- _Extract provided_:
— begin —

Embodiments described herein are directed to an electrochemical device comprising a first electrode chamber including an inlet which receives an input fluid from a first environment comprising first concentrations of carbon dioxide and water and an outlet configured to deliver a first output fluid comprising second concentrations of carbon dioxide and water to the first environment, where the second concentrations are lower than the first concentrations. A second electrode chamber has an outlet configured to deliver a second output fluid comprising third concentrations of carbon dioxide and water to a second environment. A reduction catalyst layer in the first electrode chamber reduces carbon dioxide and water in the input fluid to form ionic carrier species, an ion-transporting membrane is positioned between the second electrode chamber and the first electrode chamber where the membrane comprises carrier species, and an oxidation catalyst layer in the second electrode chamber oxidizes the ionic carrier species to form carbon dioxide and water.

— end —

- _Aim 1_: Put the part of the listing that opens with the line containing "Disable the Mandatory Question toggle" and runs through the end of the listing into a Markdown table with the columns n and Line, leaving out blank lines. Leave the pictures out of the answer.
The listing below is unrelated to the electrochemical device abstract.

- _Dataset records_:
— begin —

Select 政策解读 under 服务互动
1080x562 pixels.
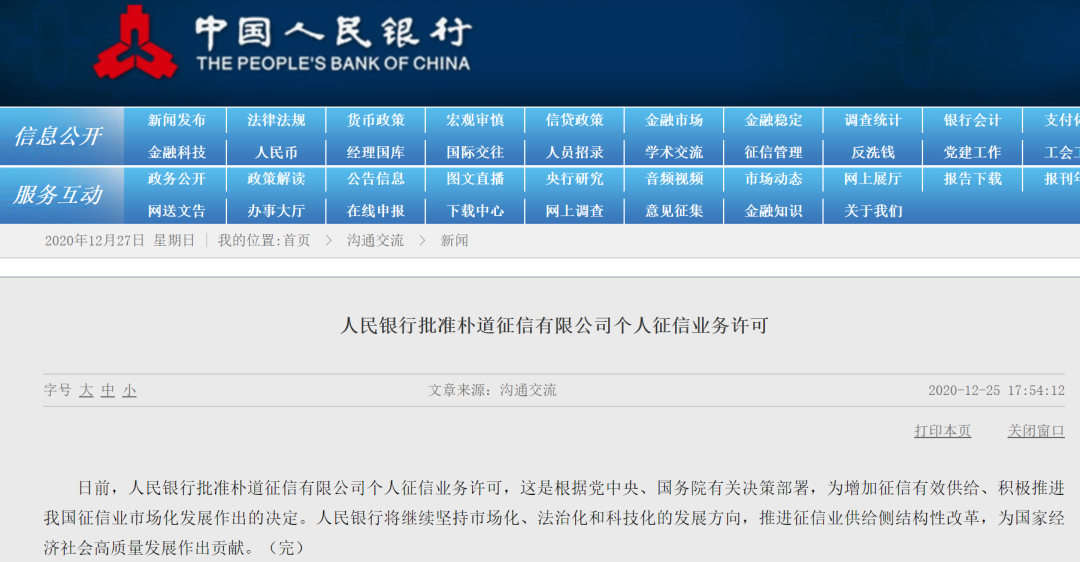276,179
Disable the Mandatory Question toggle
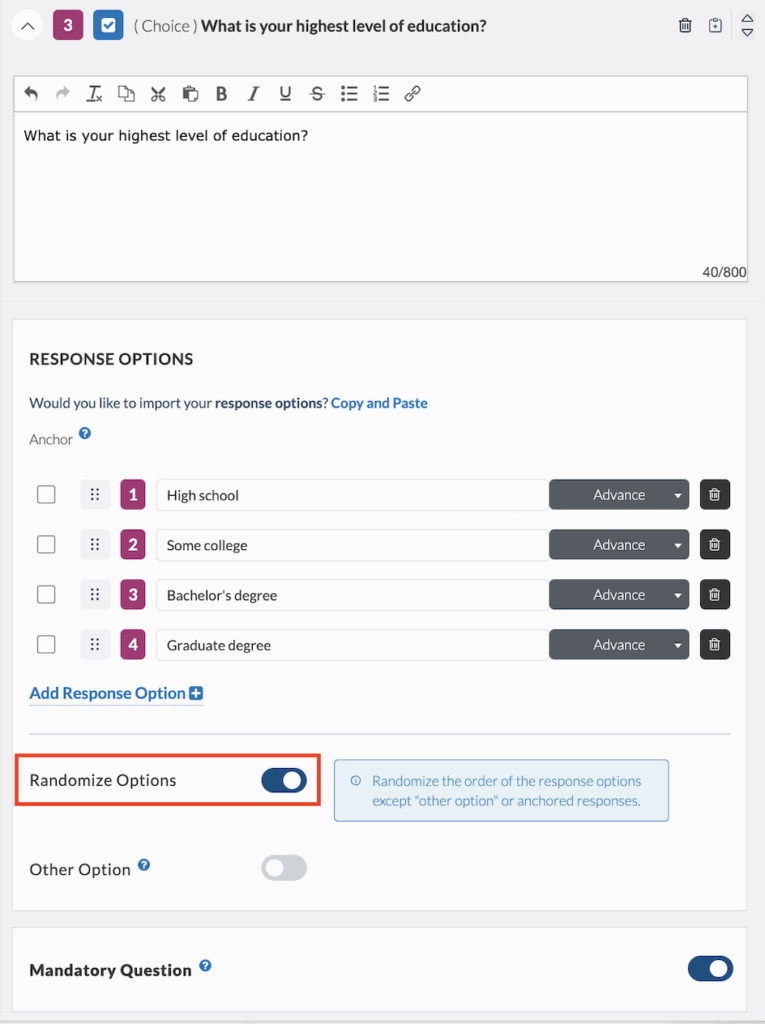The height and width of the screenshot is (1024, 765). (x=710, y=969)
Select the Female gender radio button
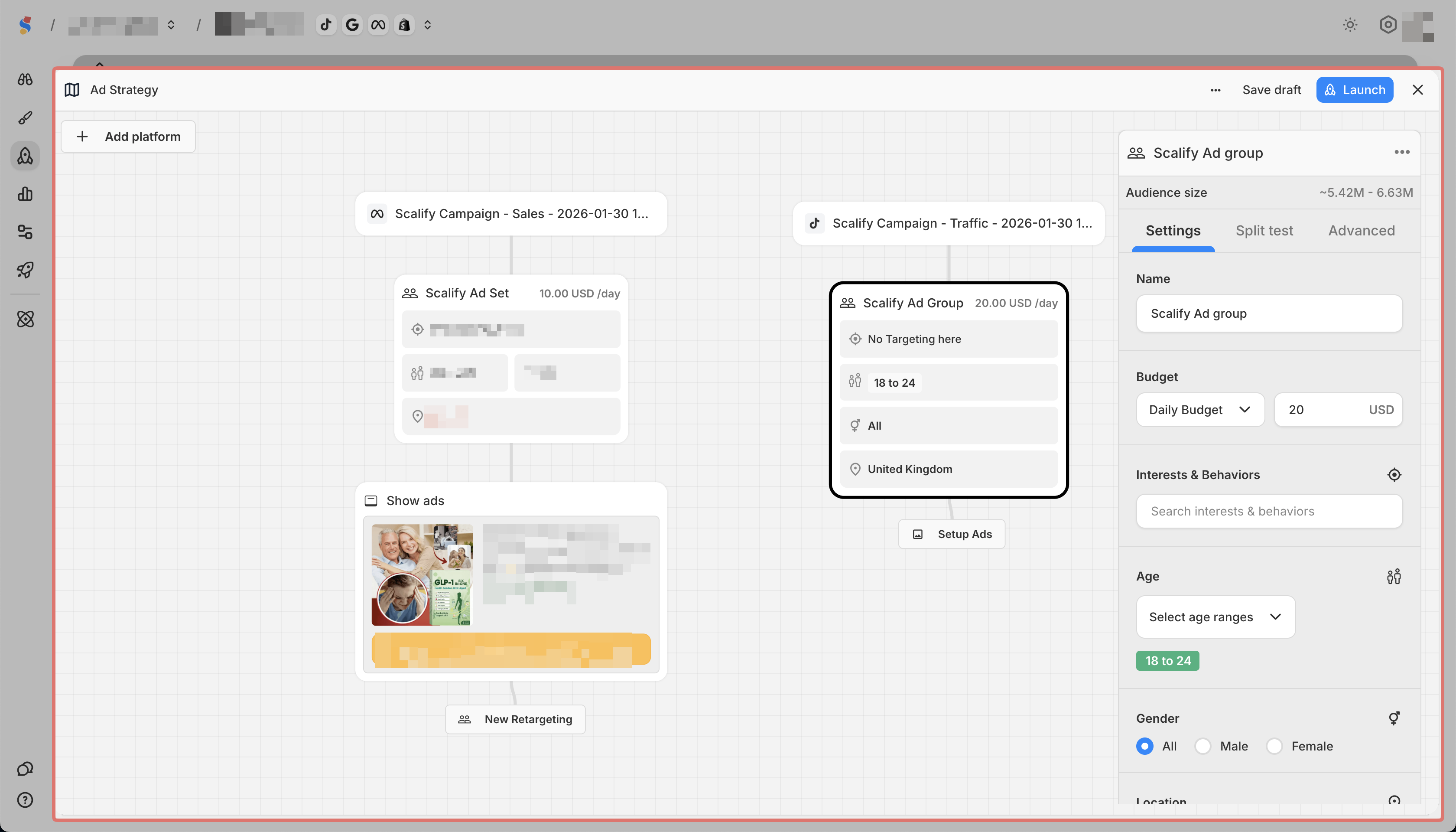Screen dimensions: 1456x832 1274,746
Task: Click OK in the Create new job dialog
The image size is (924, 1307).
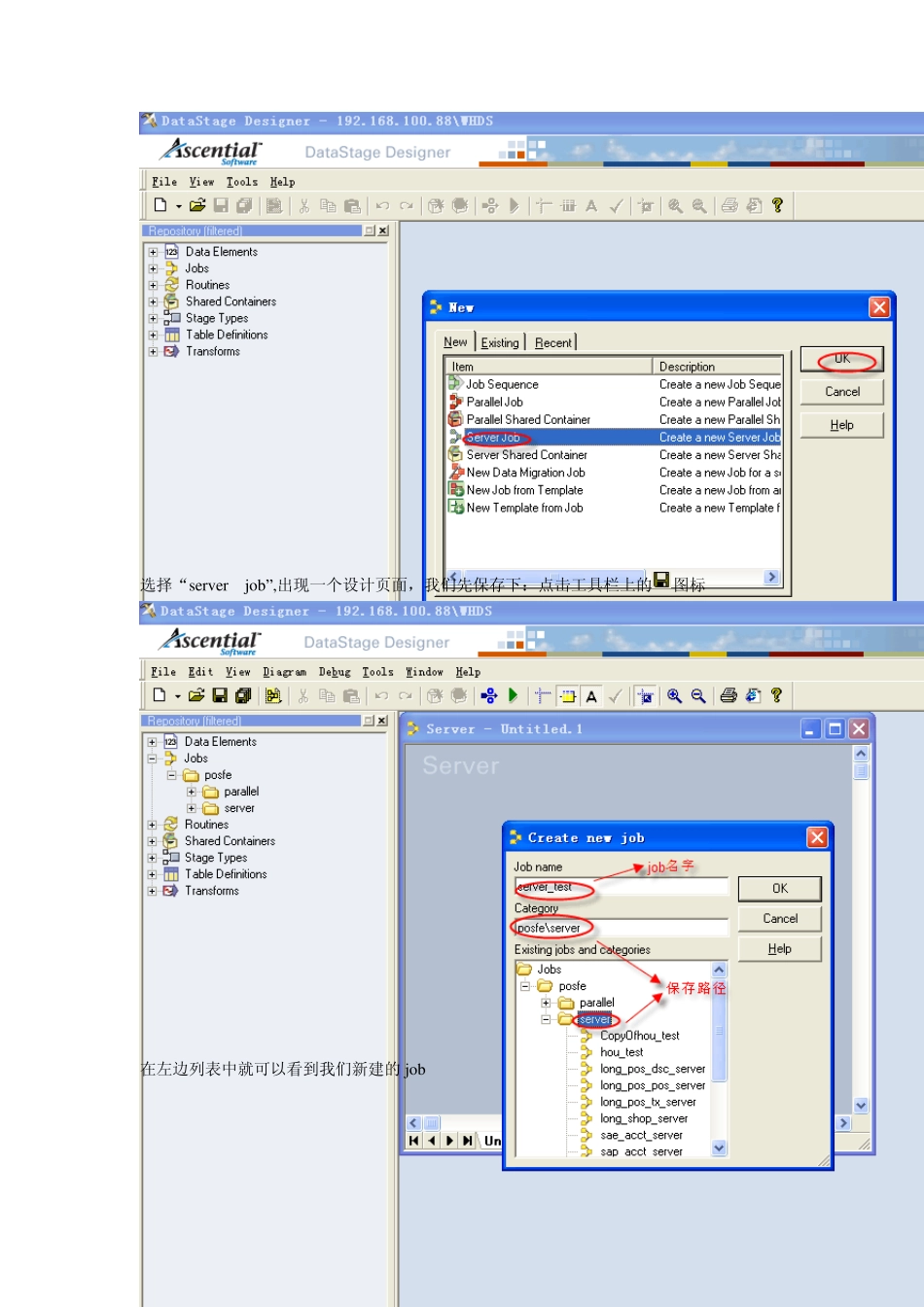Action: 780,889
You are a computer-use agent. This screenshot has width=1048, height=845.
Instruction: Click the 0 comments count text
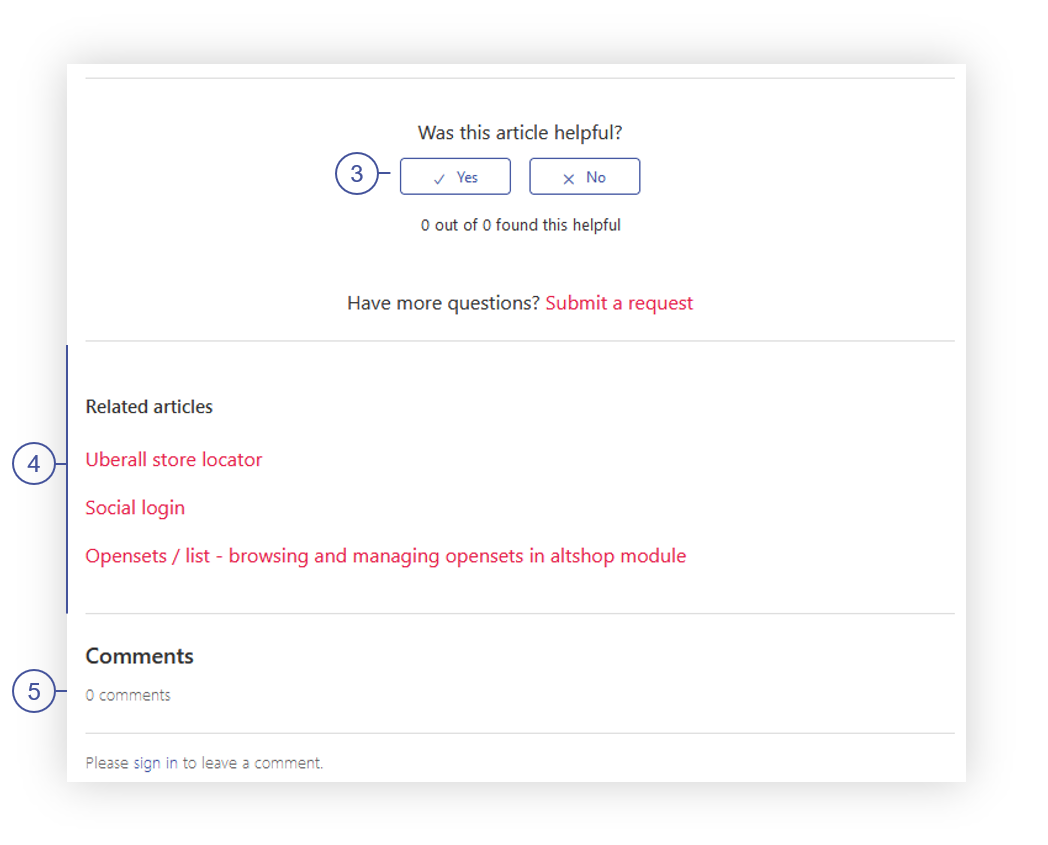tap(128, 695)
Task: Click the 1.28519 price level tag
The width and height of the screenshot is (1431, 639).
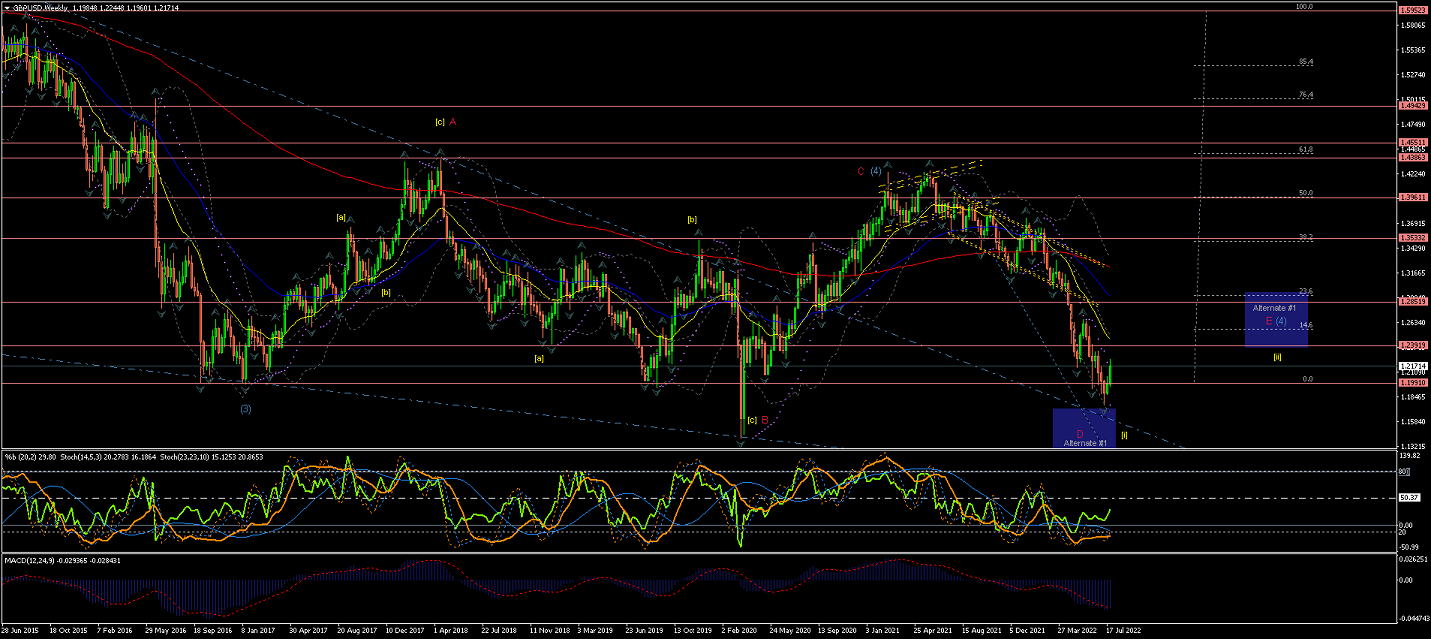Action: (x=1412, y=301)
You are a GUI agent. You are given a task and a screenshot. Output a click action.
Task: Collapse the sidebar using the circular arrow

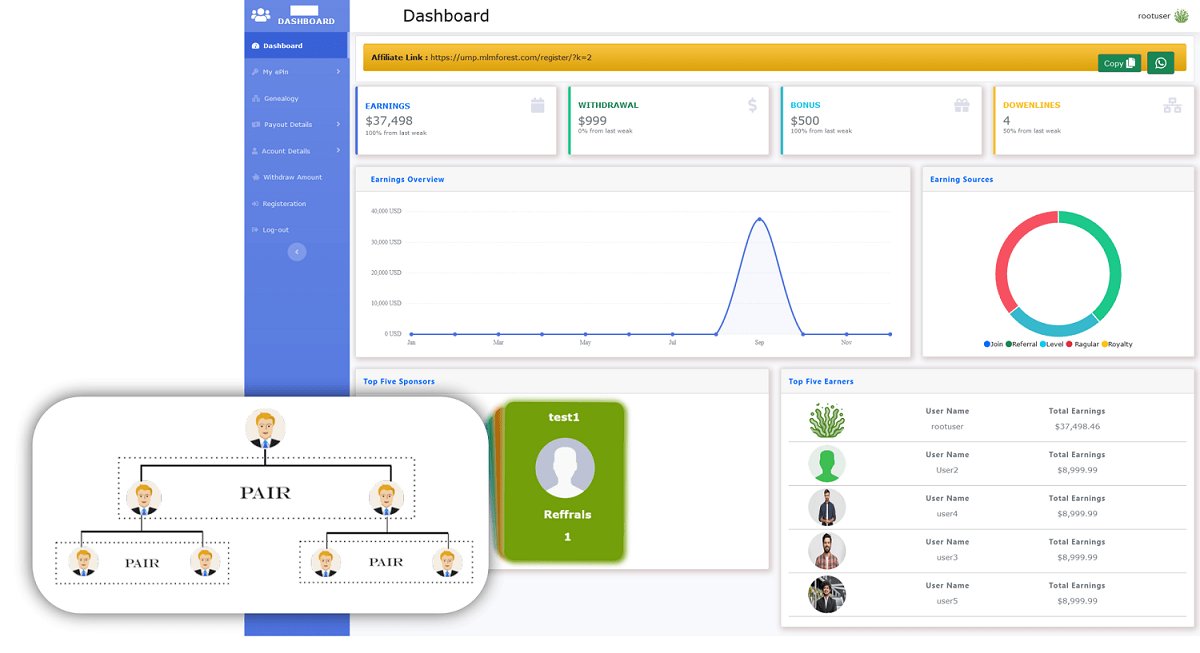(297, 251)
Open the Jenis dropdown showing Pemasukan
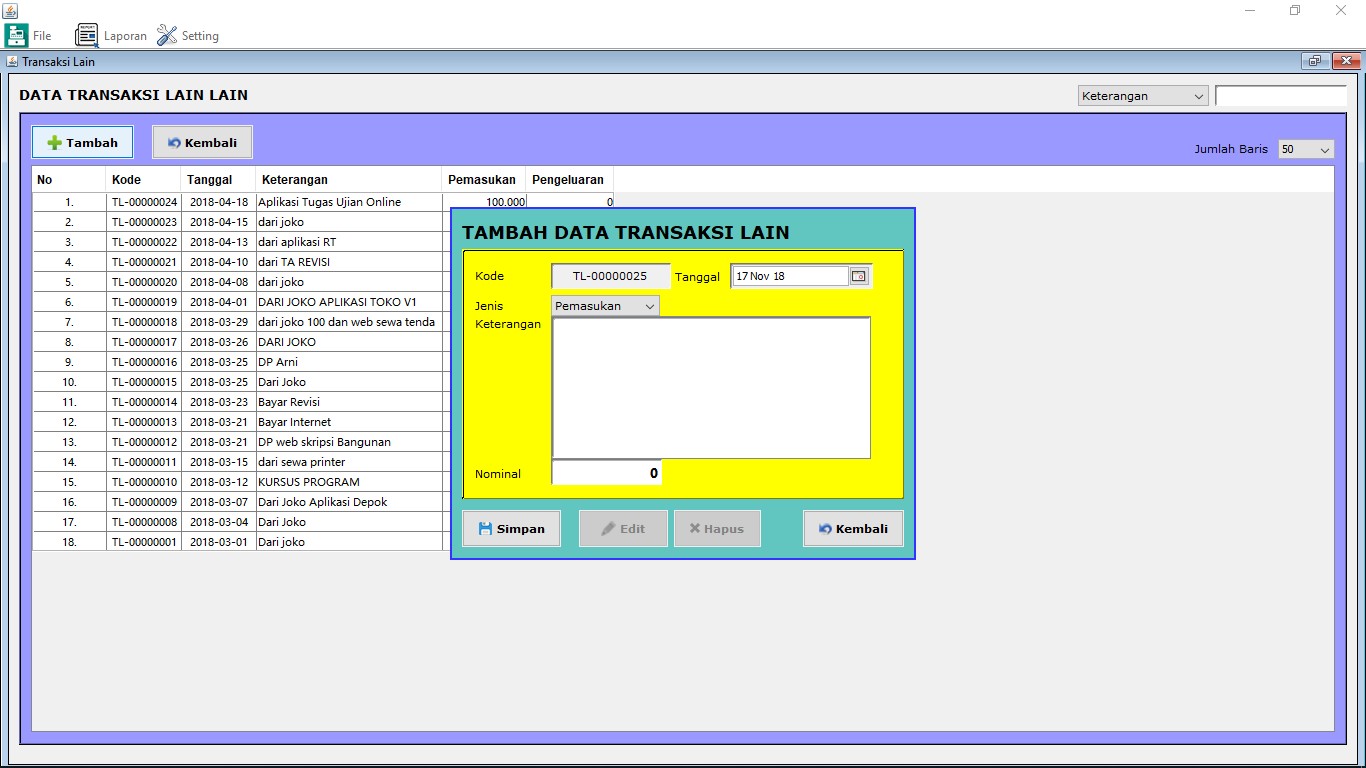Screen dimensions: 1366x768 tap(604, 306)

— end —

- _Aim 2_: In the electrochemical device abstract, what does the oxidation catalyst layer in the second electrode chamber do?

- _Task answer 1_:
| n | Line |
|---|---|
| 1 | Disable the Mandatory Question toggle |
| 2 | The height and width of the screenshot is (1024, 765). (x=710, y=969) |
| 3 | Select the Female gender radio button |
| 4 | Screen dimensions: 1456x832 1274,746 |
| 5 | Task: Click OK in the Create new job dialog |
| 6 | The image size is (924, 1307). |
| 7 | Action: 780,889 |
| 8 | You are a computer-use agent. This screenshot has width=1048, height=845. |
| 9 | Instruction: Click the 0 comments count text |
| 10 | tap(128, 695) |
| 11 | Task: Click the 1.28519 price level tag |
| 12 | The width and height of the screenshot is (1431, 639). |
| 13 | Action: (x=1412, y=301) |
| 14 | You are a GUI agent. You are given a task and a screenshot. Output a click action. |
| 15 | Task: Collapse the sidebar using the circular arrow |
| 16 | (297, 251) |
| 17 | Open the Jenis dropdown showing Pemasukan |
| 18 | Screen dimensions: 1366x768 tap(604, 306) |

- _Task answer 2_: It oxidizes the ionic carrier species to form carbon dioxide and water.